Can you link to a model based in AGW Science that predicts the cooling which started in about the year 2000?
Here are 73 that don't seem to do so. The link goes to the original and is much easier to read.
http://www.drroyspencer.com/wp-content/uploads/CMIP5-73-models-vs-obs-20N-20S-MT-5-yr-means1.png
You are mistaken that climate scientists are compelled to predict short term fluctuations (15 years is short term) in weather in order for their longer term predictions about the climate to hold. Their models never were meant to predict what the temperature would be in any given year, but rather are concerned with what the
trend line will be that describes the trajectory around which the fluctuations will move.
They will be proven right or wrong about those long term predictions when the long term arrives.
The mistake you all make, constantly, is that you listen to the popular press, and what THEY think AGW science predicts. Sometimes this mistake is encouraged by lay people who support the notion of AGW, because they too misunderstand the science. But, AGW science does not typically make predictions about short term trends. In fact, I see them avoiding it, and they try to emphasize this.
That you misunderstand what they mean by what they do predict does not make them wrong, or their models wrong. That the popular press is encouraging you to do so is unfortunate, but only of consequence because you will win the argument with the ignorant multitudes. At least for a time.

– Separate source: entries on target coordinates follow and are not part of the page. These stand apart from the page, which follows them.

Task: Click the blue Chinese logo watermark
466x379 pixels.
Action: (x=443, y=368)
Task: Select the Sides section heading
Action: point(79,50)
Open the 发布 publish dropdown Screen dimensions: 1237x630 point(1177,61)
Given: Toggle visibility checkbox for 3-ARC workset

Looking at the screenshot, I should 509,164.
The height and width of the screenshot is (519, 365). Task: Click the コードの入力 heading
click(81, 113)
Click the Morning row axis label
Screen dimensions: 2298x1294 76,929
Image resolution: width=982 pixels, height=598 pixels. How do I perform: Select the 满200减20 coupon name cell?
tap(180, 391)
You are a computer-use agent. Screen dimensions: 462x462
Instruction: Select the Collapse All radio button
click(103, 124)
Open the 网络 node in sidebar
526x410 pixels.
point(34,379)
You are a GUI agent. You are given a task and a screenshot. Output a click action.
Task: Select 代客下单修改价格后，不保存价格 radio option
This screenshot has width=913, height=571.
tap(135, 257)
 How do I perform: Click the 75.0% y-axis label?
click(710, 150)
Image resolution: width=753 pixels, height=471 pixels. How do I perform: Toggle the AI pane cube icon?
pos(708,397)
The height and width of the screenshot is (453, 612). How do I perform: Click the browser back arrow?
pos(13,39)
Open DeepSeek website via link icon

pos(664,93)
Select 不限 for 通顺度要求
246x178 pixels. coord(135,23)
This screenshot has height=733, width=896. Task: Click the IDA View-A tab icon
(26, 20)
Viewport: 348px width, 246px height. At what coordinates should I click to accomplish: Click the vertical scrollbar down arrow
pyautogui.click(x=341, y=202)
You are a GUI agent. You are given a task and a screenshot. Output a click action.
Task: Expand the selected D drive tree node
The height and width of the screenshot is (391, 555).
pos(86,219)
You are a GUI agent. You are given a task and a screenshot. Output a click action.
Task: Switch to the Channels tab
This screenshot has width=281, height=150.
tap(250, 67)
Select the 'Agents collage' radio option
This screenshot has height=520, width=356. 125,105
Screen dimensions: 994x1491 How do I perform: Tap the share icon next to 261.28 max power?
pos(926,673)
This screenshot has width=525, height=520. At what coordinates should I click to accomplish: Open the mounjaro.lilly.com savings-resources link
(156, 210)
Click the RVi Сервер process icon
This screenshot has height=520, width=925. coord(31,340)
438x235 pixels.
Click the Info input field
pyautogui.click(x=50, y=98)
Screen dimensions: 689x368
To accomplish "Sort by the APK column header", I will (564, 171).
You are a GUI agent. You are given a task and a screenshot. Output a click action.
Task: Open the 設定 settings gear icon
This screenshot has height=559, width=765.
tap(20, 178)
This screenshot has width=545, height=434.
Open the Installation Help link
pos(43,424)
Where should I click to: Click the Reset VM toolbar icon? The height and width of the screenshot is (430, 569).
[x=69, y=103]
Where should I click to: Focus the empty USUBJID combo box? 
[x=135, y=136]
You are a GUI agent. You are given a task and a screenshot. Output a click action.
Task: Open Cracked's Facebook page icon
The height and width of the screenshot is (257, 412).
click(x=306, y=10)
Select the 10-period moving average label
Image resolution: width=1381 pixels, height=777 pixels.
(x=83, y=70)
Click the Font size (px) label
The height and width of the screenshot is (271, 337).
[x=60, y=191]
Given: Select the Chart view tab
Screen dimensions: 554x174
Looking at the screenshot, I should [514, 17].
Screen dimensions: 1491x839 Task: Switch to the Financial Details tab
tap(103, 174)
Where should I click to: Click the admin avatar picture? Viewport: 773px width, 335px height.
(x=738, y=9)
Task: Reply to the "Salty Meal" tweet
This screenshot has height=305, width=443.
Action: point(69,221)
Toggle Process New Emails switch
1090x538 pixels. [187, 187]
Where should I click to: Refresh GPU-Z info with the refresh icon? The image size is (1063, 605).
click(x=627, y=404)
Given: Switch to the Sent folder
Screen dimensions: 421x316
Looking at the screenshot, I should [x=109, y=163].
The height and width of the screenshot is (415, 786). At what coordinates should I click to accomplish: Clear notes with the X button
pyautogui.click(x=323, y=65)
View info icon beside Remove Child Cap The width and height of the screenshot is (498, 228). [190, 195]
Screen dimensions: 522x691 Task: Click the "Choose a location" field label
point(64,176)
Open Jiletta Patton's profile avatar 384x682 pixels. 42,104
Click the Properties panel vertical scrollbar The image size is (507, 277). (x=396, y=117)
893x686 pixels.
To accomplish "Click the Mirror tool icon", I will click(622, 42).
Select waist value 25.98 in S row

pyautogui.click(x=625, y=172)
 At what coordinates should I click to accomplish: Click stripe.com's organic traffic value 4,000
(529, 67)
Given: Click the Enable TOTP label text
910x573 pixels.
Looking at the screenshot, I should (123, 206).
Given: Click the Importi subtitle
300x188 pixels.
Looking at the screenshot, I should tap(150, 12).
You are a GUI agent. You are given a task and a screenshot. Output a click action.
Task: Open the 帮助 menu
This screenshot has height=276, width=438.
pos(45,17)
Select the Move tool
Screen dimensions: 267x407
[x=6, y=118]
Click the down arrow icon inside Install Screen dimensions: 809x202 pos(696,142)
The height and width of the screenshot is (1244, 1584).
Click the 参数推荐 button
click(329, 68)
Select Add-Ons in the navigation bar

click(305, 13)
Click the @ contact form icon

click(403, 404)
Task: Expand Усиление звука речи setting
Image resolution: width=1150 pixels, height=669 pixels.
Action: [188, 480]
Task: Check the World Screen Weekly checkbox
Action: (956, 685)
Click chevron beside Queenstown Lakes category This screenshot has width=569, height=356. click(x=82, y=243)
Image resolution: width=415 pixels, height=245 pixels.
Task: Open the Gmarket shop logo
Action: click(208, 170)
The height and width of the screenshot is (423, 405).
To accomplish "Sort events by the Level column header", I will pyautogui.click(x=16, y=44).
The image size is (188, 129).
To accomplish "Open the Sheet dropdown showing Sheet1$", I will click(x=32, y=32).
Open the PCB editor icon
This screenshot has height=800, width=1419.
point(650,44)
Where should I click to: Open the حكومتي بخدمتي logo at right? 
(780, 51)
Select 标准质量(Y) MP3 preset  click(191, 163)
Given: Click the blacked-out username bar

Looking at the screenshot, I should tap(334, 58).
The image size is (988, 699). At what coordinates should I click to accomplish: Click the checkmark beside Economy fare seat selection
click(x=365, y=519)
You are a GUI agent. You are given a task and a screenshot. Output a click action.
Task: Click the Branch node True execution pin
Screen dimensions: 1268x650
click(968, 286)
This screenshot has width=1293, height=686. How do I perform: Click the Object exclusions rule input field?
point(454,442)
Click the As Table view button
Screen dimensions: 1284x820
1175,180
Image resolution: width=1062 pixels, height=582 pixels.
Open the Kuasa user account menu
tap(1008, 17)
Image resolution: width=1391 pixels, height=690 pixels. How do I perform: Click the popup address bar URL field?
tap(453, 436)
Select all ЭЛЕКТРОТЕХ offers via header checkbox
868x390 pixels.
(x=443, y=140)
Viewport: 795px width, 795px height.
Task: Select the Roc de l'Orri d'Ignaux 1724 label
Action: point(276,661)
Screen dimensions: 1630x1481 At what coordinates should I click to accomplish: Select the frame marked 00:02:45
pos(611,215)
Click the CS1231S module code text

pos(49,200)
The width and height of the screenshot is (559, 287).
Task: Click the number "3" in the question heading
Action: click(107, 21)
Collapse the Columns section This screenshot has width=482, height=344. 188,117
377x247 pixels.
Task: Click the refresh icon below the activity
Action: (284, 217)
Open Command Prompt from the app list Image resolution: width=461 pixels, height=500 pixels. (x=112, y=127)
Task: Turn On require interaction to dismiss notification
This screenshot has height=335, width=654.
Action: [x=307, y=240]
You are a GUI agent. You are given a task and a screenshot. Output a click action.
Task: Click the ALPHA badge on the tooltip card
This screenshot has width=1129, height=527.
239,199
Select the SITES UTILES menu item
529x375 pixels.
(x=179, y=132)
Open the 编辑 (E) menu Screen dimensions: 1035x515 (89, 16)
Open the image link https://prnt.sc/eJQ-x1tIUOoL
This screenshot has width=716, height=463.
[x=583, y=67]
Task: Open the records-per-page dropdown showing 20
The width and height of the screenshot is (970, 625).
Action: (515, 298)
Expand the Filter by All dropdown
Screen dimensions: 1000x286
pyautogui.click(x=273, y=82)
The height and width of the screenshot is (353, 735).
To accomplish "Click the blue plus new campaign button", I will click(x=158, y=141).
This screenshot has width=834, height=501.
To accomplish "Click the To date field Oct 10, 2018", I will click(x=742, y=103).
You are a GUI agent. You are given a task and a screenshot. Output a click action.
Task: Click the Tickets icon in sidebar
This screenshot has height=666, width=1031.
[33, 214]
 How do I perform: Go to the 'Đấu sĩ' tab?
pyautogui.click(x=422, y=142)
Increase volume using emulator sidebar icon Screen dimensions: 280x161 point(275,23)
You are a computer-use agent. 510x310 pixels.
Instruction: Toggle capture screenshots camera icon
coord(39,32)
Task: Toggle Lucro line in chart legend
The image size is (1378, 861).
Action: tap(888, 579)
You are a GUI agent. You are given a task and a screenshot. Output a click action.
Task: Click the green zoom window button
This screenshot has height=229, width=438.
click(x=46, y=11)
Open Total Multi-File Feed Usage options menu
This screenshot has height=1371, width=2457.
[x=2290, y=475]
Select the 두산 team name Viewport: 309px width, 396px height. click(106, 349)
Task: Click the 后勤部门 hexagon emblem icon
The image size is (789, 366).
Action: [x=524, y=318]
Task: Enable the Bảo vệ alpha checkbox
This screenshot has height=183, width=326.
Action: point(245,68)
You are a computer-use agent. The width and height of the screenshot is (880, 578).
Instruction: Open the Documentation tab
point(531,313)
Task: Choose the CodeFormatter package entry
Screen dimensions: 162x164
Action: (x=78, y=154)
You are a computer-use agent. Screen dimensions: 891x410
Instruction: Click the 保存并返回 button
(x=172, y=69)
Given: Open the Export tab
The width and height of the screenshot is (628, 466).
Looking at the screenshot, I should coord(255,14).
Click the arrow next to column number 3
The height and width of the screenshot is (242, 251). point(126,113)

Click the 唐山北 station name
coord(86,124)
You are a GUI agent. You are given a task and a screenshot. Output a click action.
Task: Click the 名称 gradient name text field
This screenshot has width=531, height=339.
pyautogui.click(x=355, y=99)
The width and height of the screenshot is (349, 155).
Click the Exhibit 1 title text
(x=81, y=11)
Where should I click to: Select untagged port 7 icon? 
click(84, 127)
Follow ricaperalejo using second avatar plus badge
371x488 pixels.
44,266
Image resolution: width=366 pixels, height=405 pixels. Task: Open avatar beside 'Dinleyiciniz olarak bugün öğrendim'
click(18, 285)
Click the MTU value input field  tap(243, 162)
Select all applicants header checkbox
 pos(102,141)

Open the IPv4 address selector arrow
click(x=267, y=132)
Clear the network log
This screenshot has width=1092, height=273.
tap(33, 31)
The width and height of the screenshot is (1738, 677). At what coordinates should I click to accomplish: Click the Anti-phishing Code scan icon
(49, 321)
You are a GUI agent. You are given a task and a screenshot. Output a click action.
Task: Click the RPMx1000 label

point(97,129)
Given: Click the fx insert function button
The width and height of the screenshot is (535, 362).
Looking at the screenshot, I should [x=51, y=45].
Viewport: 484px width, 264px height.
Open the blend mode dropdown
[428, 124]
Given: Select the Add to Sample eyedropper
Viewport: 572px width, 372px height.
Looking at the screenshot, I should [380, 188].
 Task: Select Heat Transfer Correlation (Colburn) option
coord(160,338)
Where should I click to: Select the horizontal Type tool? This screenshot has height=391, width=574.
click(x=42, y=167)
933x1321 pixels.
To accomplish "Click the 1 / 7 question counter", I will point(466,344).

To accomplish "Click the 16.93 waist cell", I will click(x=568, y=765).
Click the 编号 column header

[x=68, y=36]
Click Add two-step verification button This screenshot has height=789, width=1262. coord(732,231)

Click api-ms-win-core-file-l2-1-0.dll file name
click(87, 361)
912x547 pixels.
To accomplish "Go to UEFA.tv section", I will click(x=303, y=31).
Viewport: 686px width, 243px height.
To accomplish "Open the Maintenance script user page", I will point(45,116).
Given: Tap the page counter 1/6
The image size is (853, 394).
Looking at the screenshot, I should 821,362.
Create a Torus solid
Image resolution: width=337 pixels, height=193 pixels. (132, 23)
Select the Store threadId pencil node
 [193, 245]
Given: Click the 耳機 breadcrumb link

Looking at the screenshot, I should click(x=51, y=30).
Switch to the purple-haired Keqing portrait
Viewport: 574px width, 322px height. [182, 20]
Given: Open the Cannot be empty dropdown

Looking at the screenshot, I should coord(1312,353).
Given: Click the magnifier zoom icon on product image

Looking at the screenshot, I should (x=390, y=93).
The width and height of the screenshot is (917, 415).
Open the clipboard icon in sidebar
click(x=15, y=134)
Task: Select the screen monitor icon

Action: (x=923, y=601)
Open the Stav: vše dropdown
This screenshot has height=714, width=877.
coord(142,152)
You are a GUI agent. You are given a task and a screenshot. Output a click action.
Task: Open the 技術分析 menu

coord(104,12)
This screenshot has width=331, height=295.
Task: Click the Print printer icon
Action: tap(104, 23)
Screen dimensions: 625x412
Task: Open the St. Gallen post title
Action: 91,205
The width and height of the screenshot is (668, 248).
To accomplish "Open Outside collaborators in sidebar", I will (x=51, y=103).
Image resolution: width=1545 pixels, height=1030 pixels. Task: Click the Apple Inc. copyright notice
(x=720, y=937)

But before you seek to win that argument on ignorant terms, wouldn't you rather understand what AGW science really does predict, and what it really does mean, instead of beating up on all these straw men?
Don Sutherland has been doing an awesome job in this thread describing the physics/ mechanisms at play. I cannot do it better. Reviewing what he has said shows that there is strong evidence that heat is indeed accumulating in the biosphere, of which the atmosphere is but a part. This is predicted by AGW science and it is verified that it is occurring. The capacity of CO2 to trap heat is undisputed. The fact that less and less heat is being reradiated back into space is undisputed. The heat must be going somewhere.
If the oceanic part of the biosphere takes on the part of storing more heat, as it seems to be doing, it will inevitably reach a new equilibrium. Once this happens, the atmosphere will take on a greater share of heat storage. The trend line shows the prediction that the atmosphere must eventually store heat, but it does not predict that each year the atmosphere will be storing more heat than last year.